STATEMENT OF CORPORATE GOVERNANCE PRACTICES
FORM 58-101F1

1.
BOARD OF DIRECTORS
A.
Disclose the identity of directors who are independent.
All six of the current directors are independent.
B.
Disclose the identity of directors who are not independent and describe the basis for that determination.
None
C.
Disclose whether or not a majority of directors are independent. If a majority of directors are not independent, describe what the Board of Directors (the “Board”) does to facilitate its exercise of independent judgment in carrying out its responsibilities.
All six of the current directors are independent.
D.
If a director is presently a director of any other issuer that is a reporting issuer (or the equivalent) in a jurisdiction or a foreign jurisdiction, identify both the director and the other issuer.
Name of director
Name of reporting issuer
Limoges, Gérard
Pro Real Estate Investment Trust
Norton, Brent
Ortho Regenerative Technologies, Inc.
Pollack, Jonathan
CECO Environmental Corp.
E.
Disclose whether or not the independent directors hold regularly scheduled meetings at which non-independent directors and members of management are not in attendance. If the independent directors hold such meetings, disclose the number of meetings held since the beginning of the issuer’s most recently completed financial year. If not, describe what the Board does to facilitate open and candid discussion amongst its independent directors.

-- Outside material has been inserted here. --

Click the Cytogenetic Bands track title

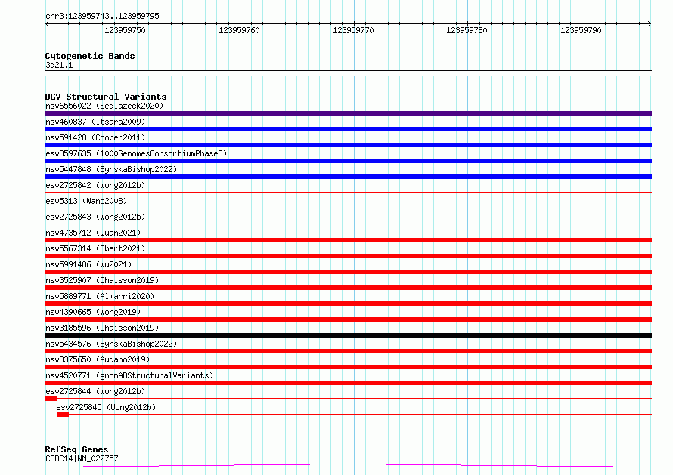[89, 56]
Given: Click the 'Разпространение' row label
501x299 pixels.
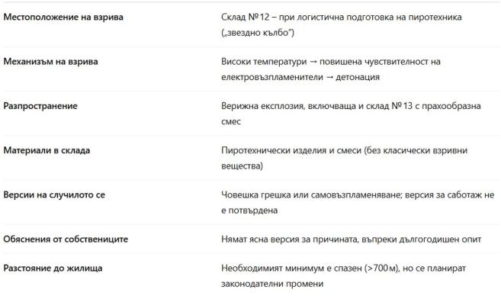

During every regular Board meeting, there is a portion during which members of management do not participate.
F.
Disclose whether or not the Chair of the Board is an independent director. If the Board has a chair or lead director who is an independent director, disclose the identity of the independent chair or lead director, and describe his or her role and responsibilities. If the Board has neither a chair that is independent nor a lead director that is independent, describe what the Board does to provide leadership for its independent directors.
The Chair of the Board, Ms. Carolyn Egbert, is an independent director.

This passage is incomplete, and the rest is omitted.